Well not everyone. I read a guest blogger’s post on a VIY (very important yogi’s) website. The author described the massive amount of acorns she noticed while walking amongst the maple trees. Maybe it was a typo.
The fact that she brought it up again at the end of the essay made it clear that she wasn’t aware that maple trees don’t drop acorns.
”This can’t be right”, I said to myself and Georgia.
“Where was the editor? How could someone let this misinformation slip past?”
I got so worked up that I felt sick. I think I made the dog sick too with my pacing and ranting.
When I met with my dear mental health guide a few days later, yes days, I was still in a tizzy.

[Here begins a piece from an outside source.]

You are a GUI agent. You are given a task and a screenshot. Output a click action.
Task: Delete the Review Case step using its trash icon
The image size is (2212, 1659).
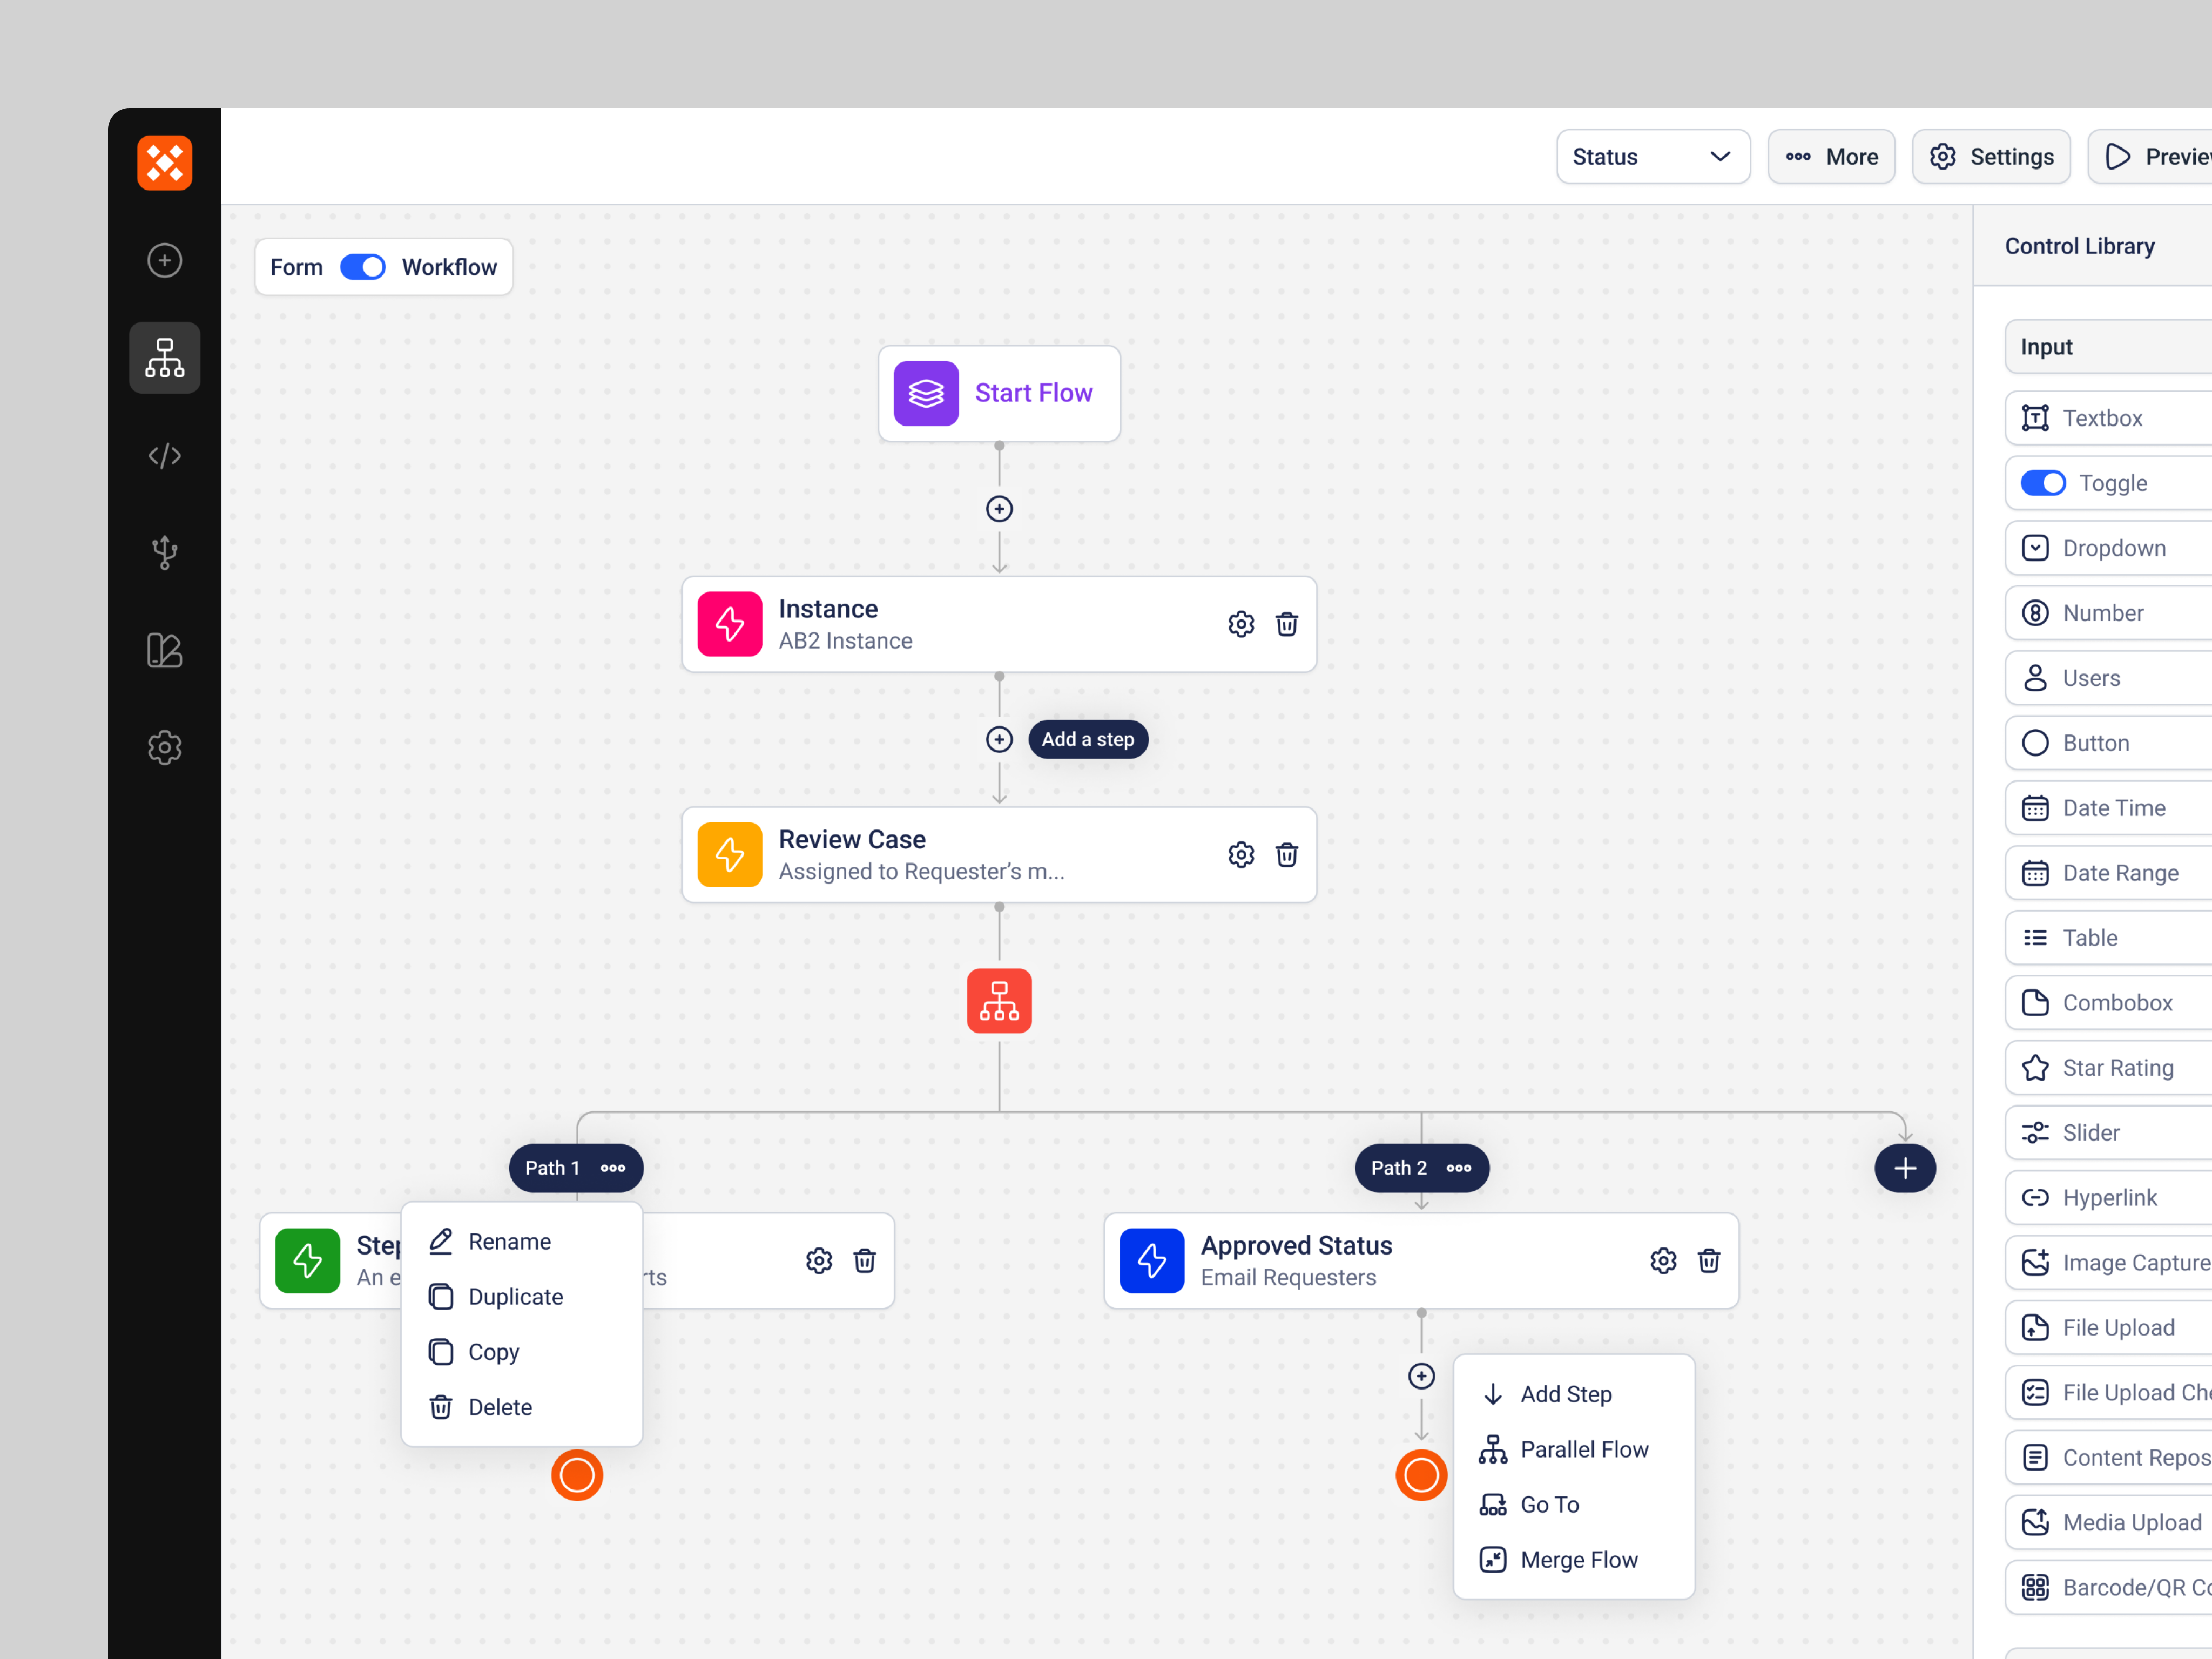[x=1287, y=854]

”Are you upset at the content or method of delivery?”, she asked.
”Both”, I barked.
”This woman had the opportunity to reach thousands of people but no one checked to see if she was going to sound like an idiot doing so.”
”You sound judgmental,” she said without judgment.
With a slow and steady breath I managed to respond with ”Well, yes, I guess I am” rather than retort with “Am not”.
I wasn’t sure if I was supposed to cry or feel shame so I chose neither. (That’s a first.)
So this is what being judgmental is all about.
All this time I thought it was when you read a book by its cover.
I didn’t feel judgmental but I did feel
-jealous because the author was on this massive platform,
-admiration because she went through the process to do so,
-irritation at the lack of attention to nature facts,
-protective of this person who had no editing support.
Talk about a can of mixed nuts and emotions. No wonder I felt sick.
Feed a cold, starve a fever.
Feed judgment, starve empathy.
Today, my other mental health advisor, Bliss said, ”Einstein said ’Those who have the privilege to know have the duty to act’”.
Good point. Should I have sent a comment or correction?
Then again who am I, Euell Gibbons?
Namaste- wild hickory nuts taste like hay.
PS – All spelling and grammatical errors are due to poor editing and me pretending to be a Brit.